The insurance industry is undergoing unprecedented change to remain relevant in a risk environment that is evolving even faster as result of the pandemic. According to recent research, global cyber-attacks increased by nearly a third in the first half of 2021. And not only did ransomware incidents jump 93%, but the average ransom demand also increased an astounding 518%, while actual payments rose more than 80%.
As a result, cyber insurance has become especially critical for many companies. Yet, the volume of attacks and their success has caused the price of coverage to climb dramatically, and in general, confusion reigns.
The following Expert IQ Report has been developed by expert.ai using expert.ai natural language understanding (NLU) to analyze a sample of approximately 1,130 articles published between January 2021 and November 2021 by a range of industry outlets (e.g., Insurance Insights, Insurance Business Magazine US/UK/CA, Risk & Insurance, Insurance Age etc.) focused on insurance news, opinions and analysis.

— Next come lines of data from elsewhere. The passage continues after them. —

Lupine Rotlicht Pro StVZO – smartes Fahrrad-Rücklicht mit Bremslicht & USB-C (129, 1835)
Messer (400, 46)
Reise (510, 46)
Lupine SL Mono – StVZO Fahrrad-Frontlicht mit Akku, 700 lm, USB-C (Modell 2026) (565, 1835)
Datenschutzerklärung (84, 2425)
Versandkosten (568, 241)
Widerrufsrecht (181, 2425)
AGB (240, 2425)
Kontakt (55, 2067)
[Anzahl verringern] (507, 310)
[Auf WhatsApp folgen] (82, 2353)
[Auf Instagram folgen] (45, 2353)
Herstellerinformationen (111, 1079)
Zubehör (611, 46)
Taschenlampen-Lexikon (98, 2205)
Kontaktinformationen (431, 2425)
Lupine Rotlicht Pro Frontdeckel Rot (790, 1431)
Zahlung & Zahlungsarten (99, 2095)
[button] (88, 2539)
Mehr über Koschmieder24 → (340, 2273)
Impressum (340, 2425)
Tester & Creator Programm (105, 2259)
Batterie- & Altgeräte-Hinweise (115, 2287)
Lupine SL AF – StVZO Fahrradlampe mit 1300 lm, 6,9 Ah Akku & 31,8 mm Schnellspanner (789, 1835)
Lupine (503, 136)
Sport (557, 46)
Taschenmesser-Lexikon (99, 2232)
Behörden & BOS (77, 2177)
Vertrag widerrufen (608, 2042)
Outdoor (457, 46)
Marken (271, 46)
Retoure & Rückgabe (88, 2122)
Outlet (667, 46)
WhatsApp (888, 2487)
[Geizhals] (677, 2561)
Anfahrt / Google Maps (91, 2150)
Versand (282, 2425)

Our goal was to identify how cyber insurance has evolved throughout 2021 in a context where, according to Hiscox Cyber Readiness Report 2021, “Adoption of cyber insurance is creeping up — both through standalone policies (27% now have one, up from 26%) or another policy (34% compared with 32% last year).”
Products and Policies
Many studies highlighted the emergence of cyber insurance in the last couple of years. Pandemic lockdowns accelerated the digitalization of business processes and the adoption of remote working practices became the norm. However, the rush to get workers online and lax home security has created greater cyber vulnerabilities. With cyber insurance in the spotlight, many predicted a corresponding increase in spend by enterprise businesses on cyber insurance in 2021. And, in fact, this would turn out to be the case as infosec experts and vendors alike have reported premiums increasing upwards of 50% — some closer to the 100% mark.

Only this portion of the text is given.